I Democratici nel caos Da Palermo a Genova le primarie scoppiano

Renzi e Gori tirano la volata a Faraone, l’anti-Bersani. Un cavillo può rimettere in corsa la Vincenzi. Faide tra disabili e assistenti in nero: i guai della deputata Pd Argentin

I Democratici nel caos Da Palermo a Genova  le primarie scoppiano

Altro che «Big Bang», il motto dei «rottamatori» alla convention della Leopolda, a Firenze, alla fine dello scorso ottobre. Il vero botto, il Pd, lo sta facendo con le primarie per le prossime amministrative. Da Sud a Nord. Da Palermo a Genova. Nel capoluogo siciliano con il candidato dei «rottamatori», Davide Faraone, che ha chiesto le dimissioni del tesoriere del Pd denunciando che il partito, violando il codice etico, sta sostenendo anche economicamente la candidata promossa dal segretario Pier Luigi Bersani, l’eurodeputata Rita Borsellino.
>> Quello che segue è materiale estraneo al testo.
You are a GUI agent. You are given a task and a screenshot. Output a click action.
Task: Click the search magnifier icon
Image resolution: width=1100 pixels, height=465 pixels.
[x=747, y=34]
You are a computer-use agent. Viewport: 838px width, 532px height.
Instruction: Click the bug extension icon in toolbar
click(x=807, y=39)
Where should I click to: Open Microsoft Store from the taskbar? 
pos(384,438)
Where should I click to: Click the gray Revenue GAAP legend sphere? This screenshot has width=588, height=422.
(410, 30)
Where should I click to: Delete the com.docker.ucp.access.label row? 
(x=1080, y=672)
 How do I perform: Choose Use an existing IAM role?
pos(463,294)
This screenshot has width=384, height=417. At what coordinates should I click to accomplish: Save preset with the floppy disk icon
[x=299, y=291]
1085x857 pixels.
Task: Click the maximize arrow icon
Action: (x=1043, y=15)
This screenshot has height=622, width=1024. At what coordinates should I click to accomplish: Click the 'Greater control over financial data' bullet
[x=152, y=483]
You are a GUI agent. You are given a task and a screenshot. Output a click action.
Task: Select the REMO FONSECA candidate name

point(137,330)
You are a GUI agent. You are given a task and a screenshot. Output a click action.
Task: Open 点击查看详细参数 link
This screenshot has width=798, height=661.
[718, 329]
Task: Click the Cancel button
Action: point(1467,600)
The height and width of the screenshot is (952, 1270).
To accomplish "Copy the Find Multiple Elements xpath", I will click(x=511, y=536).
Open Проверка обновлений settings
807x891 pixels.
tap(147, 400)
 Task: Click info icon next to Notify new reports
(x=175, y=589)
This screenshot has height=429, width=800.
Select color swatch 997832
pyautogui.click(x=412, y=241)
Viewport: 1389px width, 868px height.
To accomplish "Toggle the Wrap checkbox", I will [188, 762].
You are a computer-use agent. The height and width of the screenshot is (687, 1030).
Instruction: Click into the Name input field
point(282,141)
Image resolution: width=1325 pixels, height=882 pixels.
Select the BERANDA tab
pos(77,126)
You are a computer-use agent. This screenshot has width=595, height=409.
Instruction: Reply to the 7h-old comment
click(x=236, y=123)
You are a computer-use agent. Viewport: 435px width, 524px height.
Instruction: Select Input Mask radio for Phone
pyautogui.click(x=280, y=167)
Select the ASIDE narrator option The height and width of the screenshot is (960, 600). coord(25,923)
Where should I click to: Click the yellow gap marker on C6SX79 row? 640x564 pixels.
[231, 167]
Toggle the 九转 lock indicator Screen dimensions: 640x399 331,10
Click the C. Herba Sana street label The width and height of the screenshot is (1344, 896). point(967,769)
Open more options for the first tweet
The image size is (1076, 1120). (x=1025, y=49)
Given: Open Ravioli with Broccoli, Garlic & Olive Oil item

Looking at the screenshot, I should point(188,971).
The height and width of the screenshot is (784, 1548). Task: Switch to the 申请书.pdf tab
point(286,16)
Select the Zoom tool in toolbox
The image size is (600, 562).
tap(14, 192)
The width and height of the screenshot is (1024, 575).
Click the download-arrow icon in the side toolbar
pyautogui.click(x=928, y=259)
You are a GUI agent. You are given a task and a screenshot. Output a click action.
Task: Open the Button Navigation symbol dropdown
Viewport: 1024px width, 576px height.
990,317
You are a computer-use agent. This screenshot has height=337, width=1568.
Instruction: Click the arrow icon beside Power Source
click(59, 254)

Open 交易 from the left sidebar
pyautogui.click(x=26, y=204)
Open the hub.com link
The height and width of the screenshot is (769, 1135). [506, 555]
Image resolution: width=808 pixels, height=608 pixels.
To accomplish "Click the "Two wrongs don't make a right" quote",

Nella città della Lanterna con un pasticcio che rischia di annullare la vittoria conquistata da Marco Doria o addirittura di vedere in corsa per la poltrona sia Doria sia il sindaco uscente silurato dalle primarie, Marta Vincenzi. Sì, perché, come ha raccontato Italia Oggi, a norma di statuto, anzi, ironia della sorte, per l’articolo 18 dello statuto del Pd, le primarie, a Genova, non s’avevano da fare: doveva essere fatta una scrematura preliminare delle candidature, perché si stava candidando il sindaco uscente.

Una grana dopo l’altra, per Bersani. Ieri, a «rottamare» il segretario, ricordandogli che le regole vanno rispettate, è stato il leader dei rottamatori e sindaco di Firenze Matteo Renzi, che ha partecipato alla convention promossa da Faraone insieme al suo spin doctor, Giorgio Gori. Quest’ultimo ha rivelato di essere «palermitano da un mese» perché dà una mano («non mandato da Renzi», è stata l’excusatio non petita) al rottamatore Faraone, candidato anti-Bersani. Renzi, a Bersani, non le ha mandate a dire: «Le primarie – ha dichiarato prima di salire sul palco – servono a decidere il candidato migliore, il partito le organizza e non finanzia la campagna elettorale dell’uno o dell’altro candidato».

Quindi, dal palco: «La polemica sul finanziamento non è fine a se stessa. Il problema è che i candidati devono essere tutti alla pari, il problema è che si tratta di soldi pubblici. Le primarie si possono perdere, ma non si può perdere la faccia». E, caso Faraone a parte, il Pd a Palermo la faccia l’ha già persa. Tre candidati: Faraone, tesserato Pd non sostenuto dal Pd; Rita Borsellino, niente tessera Pd, appoggiata da Pd, Sel e Idv (stoccata di Renzi: «Non si può fare la candidata della società civile con le burocrazie dei partiti dietro...»); l’ex Idv Fabrizio Ferrandelli, sponsorizzato dall’area Pd che in Sicilia è alleata con Terzo polo e Mpa di Lombardo.

Il nuovo caso, quello di Genova, rischia invece di ipotecare la vittoria della sinistra in una roccaforte rossa per antonomasia qual è la città della Lanterna.

A norma di statuto le primarie avrebbero potuto farsi solo se, all’interno del partito, fossero emerse altre candidature sostenute dal 30% dei componenti dell’assemblea. Ma lo screening non è avvenuto. E la Vincenzi, che non ha smantellato i suoi comitati, ora potrebbe correre da sola.